• **EXERCISE DESCRIPTION**
Only lines holding the word "Task" are wanted from the records; copy all of them.

• **SOURCE MATERIAL**
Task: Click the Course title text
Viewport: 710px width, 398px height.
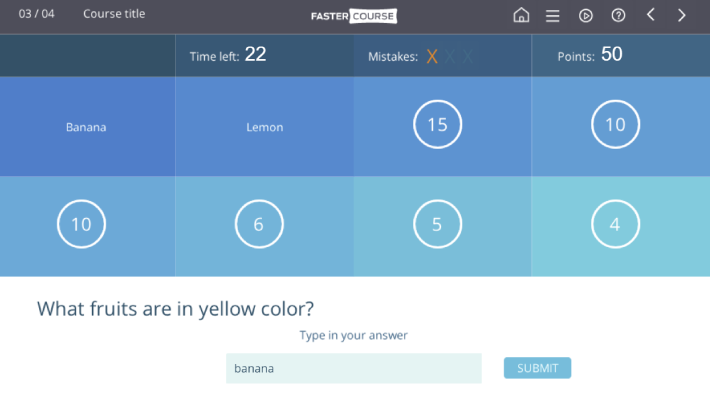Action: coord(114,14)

...

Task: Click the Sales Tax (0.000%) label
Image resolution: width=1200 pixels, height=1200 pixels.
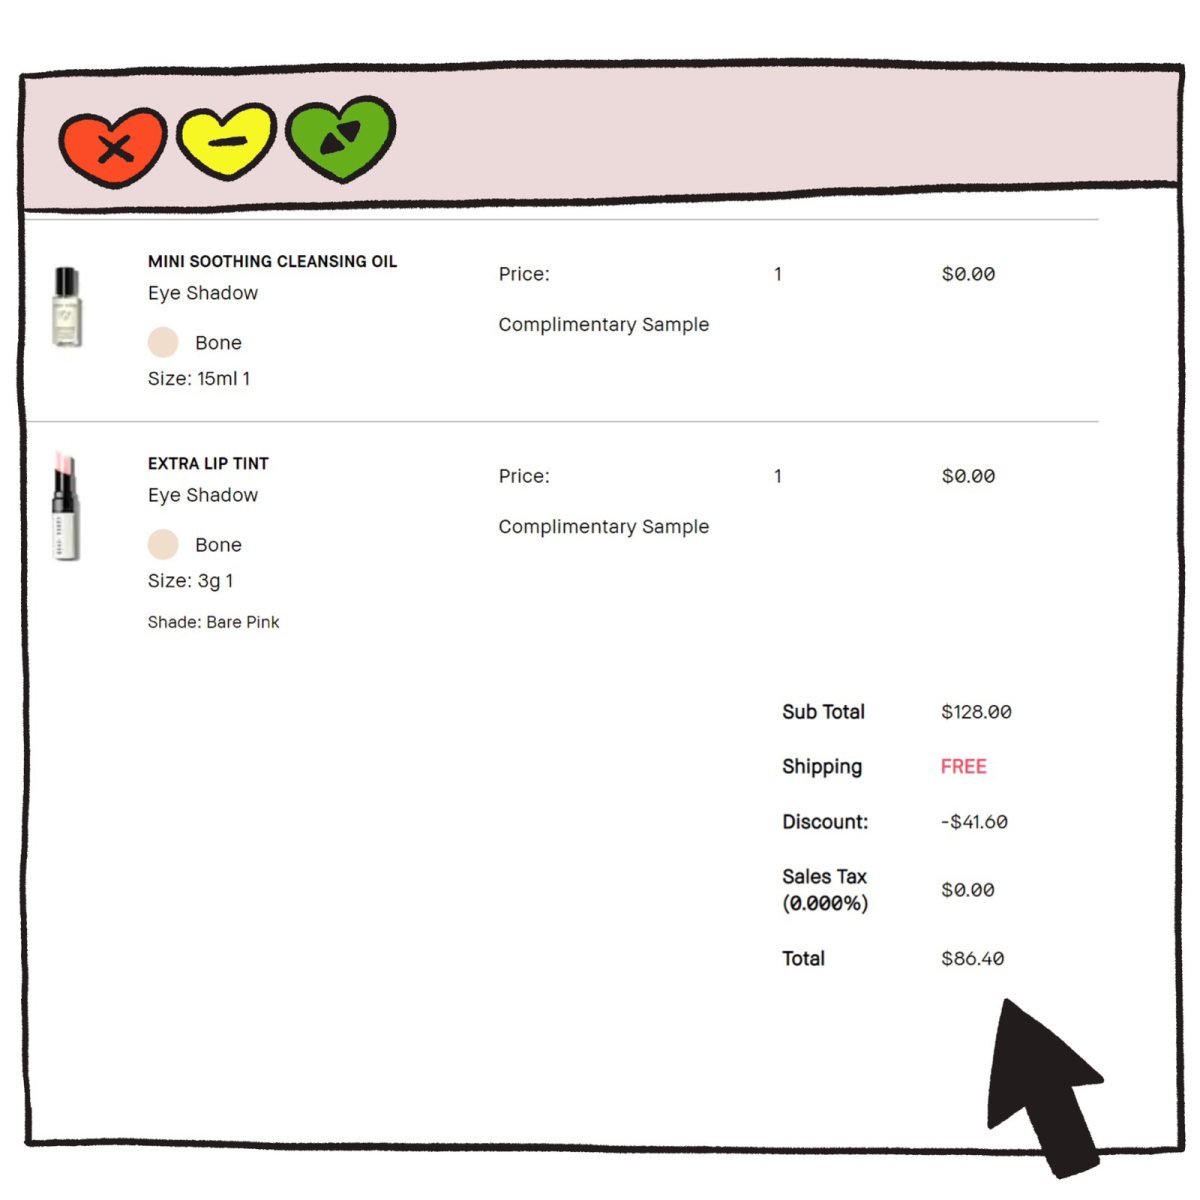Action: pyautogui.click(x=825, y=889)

• **SOLUTION**
Task: Click the Course title text
Task: Click the Sales Tax (0.000%) label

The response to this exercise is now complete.